Ainsi Dieu, dans sa profonde sagesse, avait suscite aux incroyants l’apôtre le plus irrésistible et le plus séduisant.

Or Lambert, évêque de Maestricht, ayant été massacré par des païens, Hubert fut appelé à lui succéder. Et le pape saint Serge voulut sacrer de ses propres mains le riche et puissant duc, si particulierement aimé du Seigneur.

Mais comme Hubert, dès son retour de Rome, cherchait a revêtir les ornements pontificaux laisses par son predecesseur, il ne trouva pas d’étole.

– Le ciel me juge donc indigne de l’épiscopat, dit-il, puisque la marque la plus insigne de l’autorite ecclesiastique me fait defaut ?

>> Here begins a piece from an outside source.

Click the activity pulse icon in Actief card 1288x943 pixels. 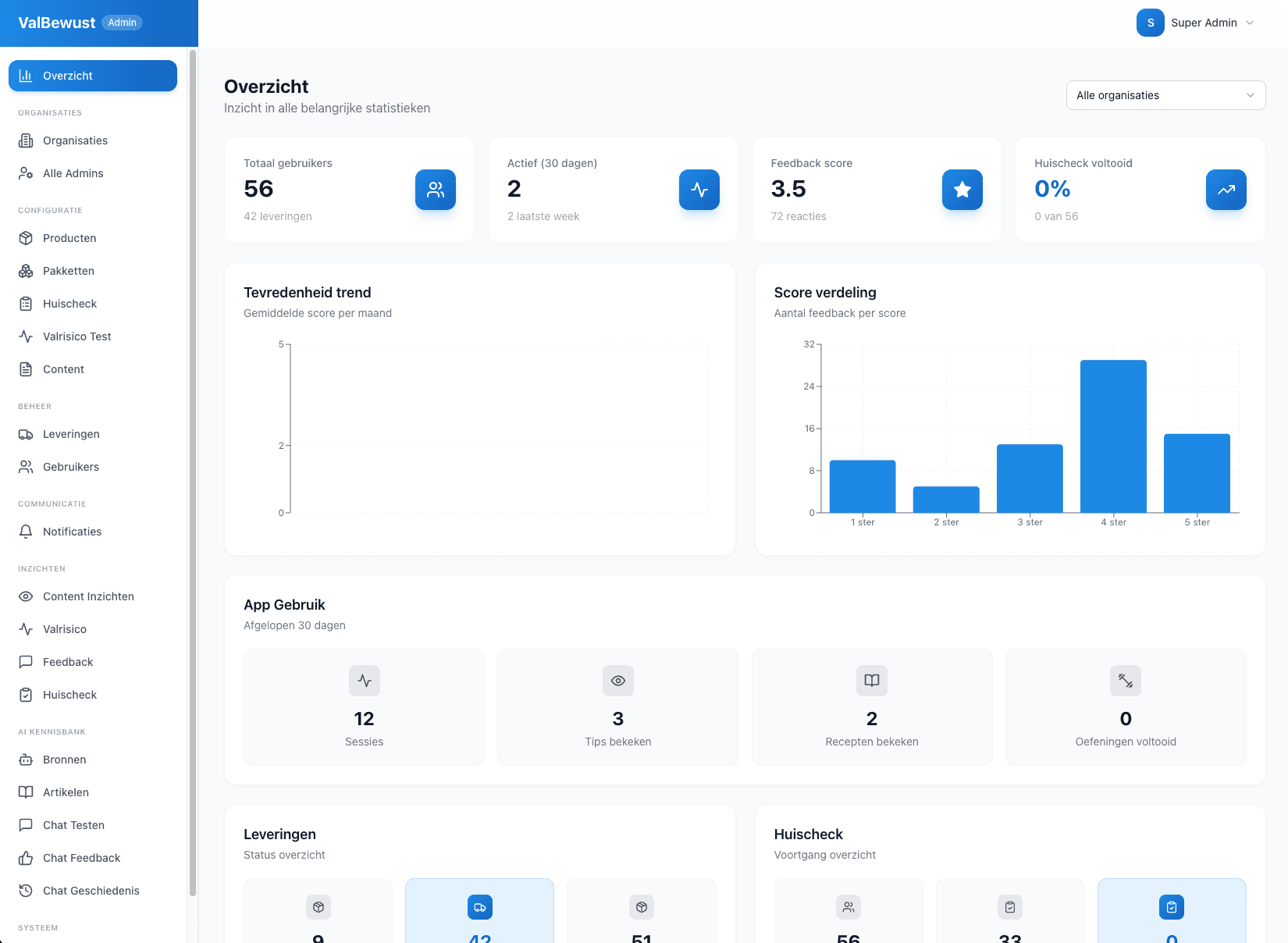point(699,190)
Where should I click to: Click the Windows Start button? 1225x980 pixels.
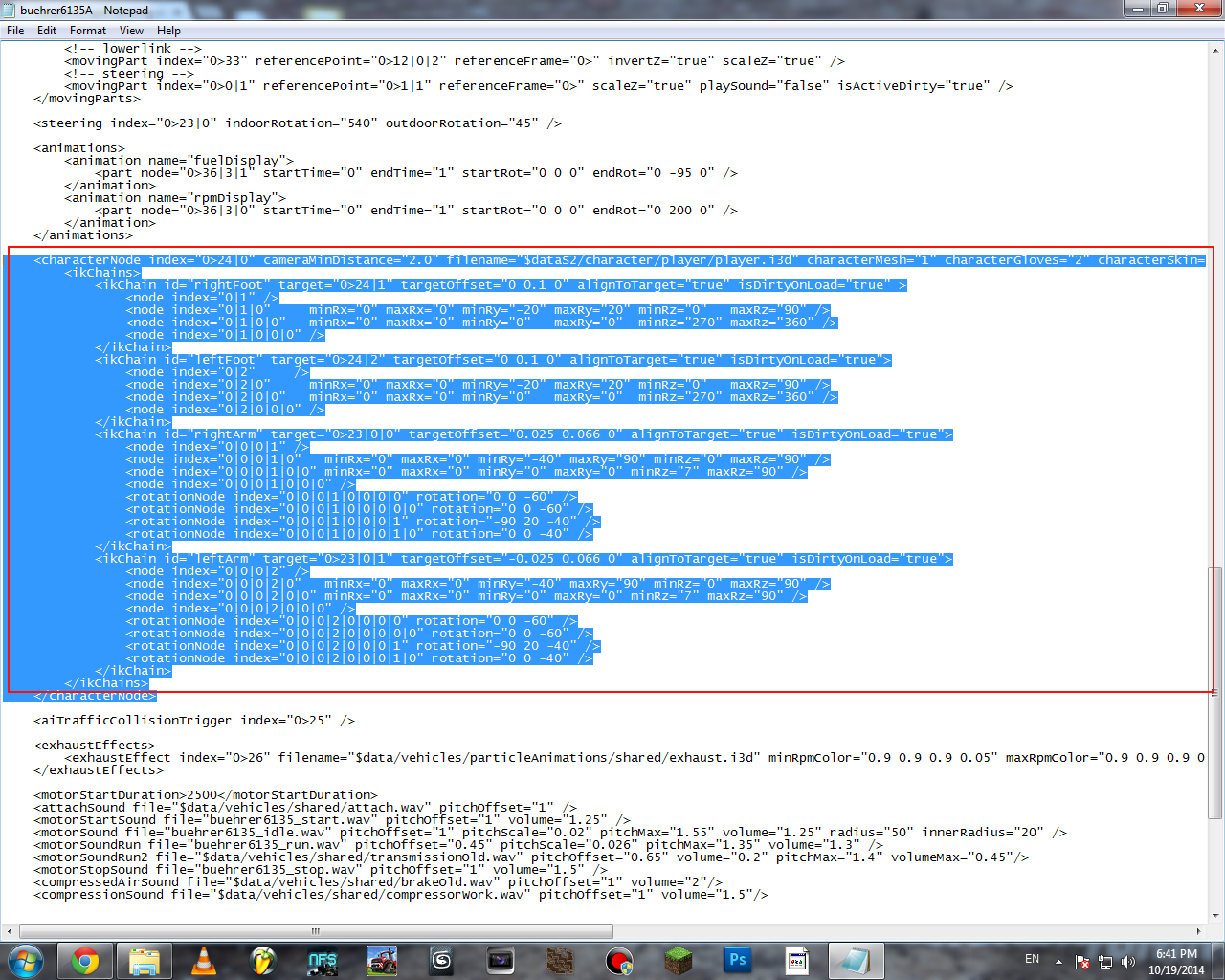pyautogui.click(x=26, y=961)
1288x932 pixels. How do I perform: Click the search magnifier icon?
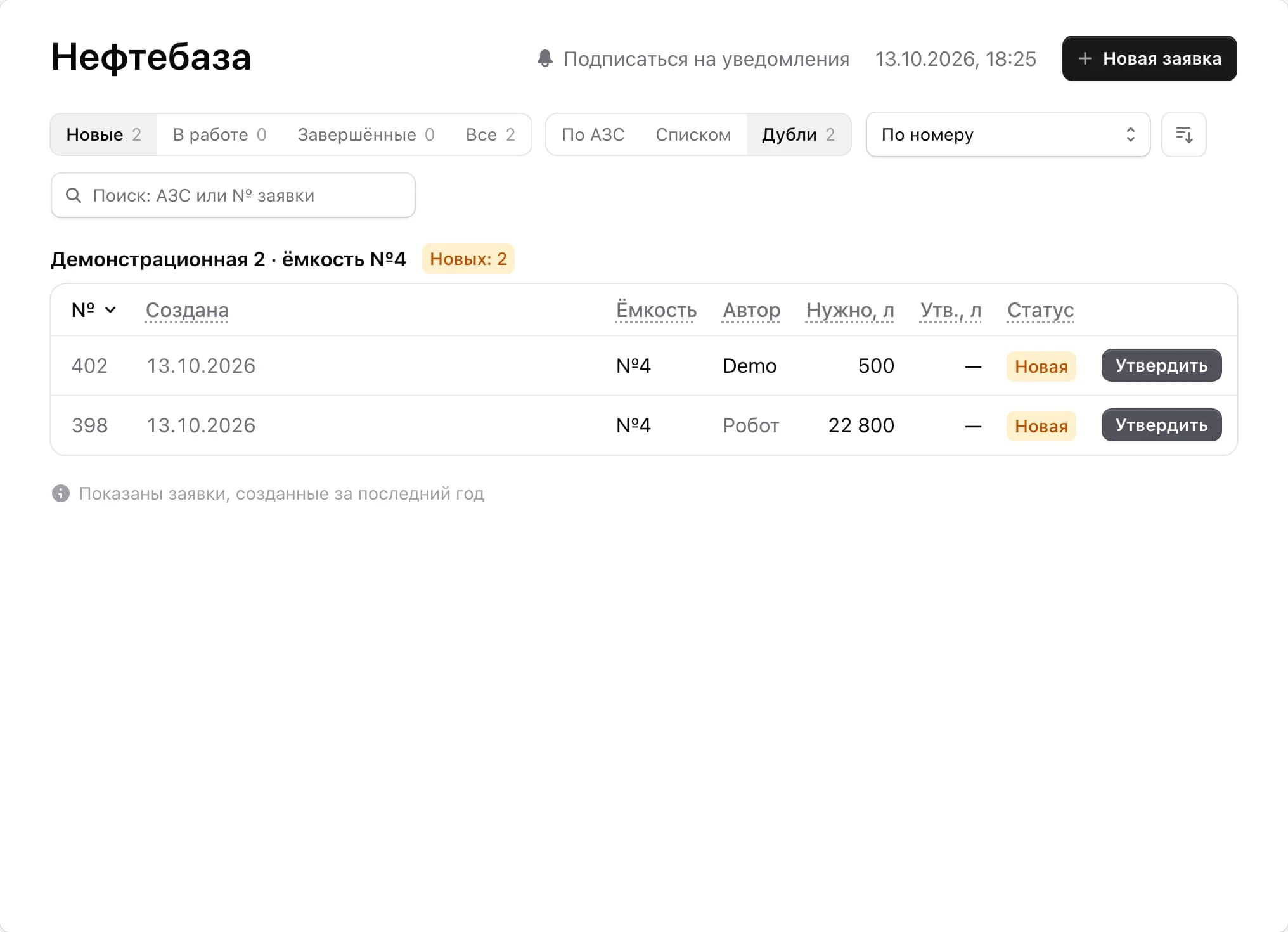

A peine eût-il prononcé ces paroles qu’un ange parut, de lumiere céleste environné, qui lui remit une étole blanche, tissée de soie et d’or par la Sainte Vierge. Ensuite, Saint-Pierre lui-même apparut et lui presenta une clé, symbole du pouvoir qu’il aura de guérir les enragés et les déments. Cette clé n’etait rien moins qu’un fragment de la propre chaine de Saint-Pierre.

En l’année 708, Hubert établit à Liège son siège épiscopal, après avoir pris le soin d’y faire transporter les restes de saint Lambert, sur les lieux.

Dès lors, Hubert fit constamment oeuvre pie; convertit de nombreux incroyants; encouragea la charité; rechercha une justice égale pour tous et mis en chaque lieu des échevins; car il aimait les humbles et redoutait par dessus tout qu’on lui reprochat d’avoir été grand parmi les hommes et qu’on put l’accuser d’orgueil devant Dieu. Il reçut du ciel le pouvoir de faire des miracles et guérit force malades et possédés, ouvrant même a la lumière, comme sainte Lucie de Syracuse, des yeux qui ne voyaient plus.

Il vécut la fin de sa vie malade et souffrant une douleur lancinante et terrible que rien ne pouvait soulager, il se sentit rapidement déperir.

C’est alors qu’un ange lui apparut en songe pour lui annoncer la proche issue de son passage terrestre. Hubert, aussitôt, fit choix du lieu de sa sépulture, dans l’église qu’il avait fait construire, à Liège, en l’honneur du prince des Apôtres. En prenant la mesure de son tombeau, il dit à ceux qui l’assistaient:

– Vous creuserez ici ma tombe et y déposerez ma dépouille mortelle. Dieu veuilles recevoir mon Ame!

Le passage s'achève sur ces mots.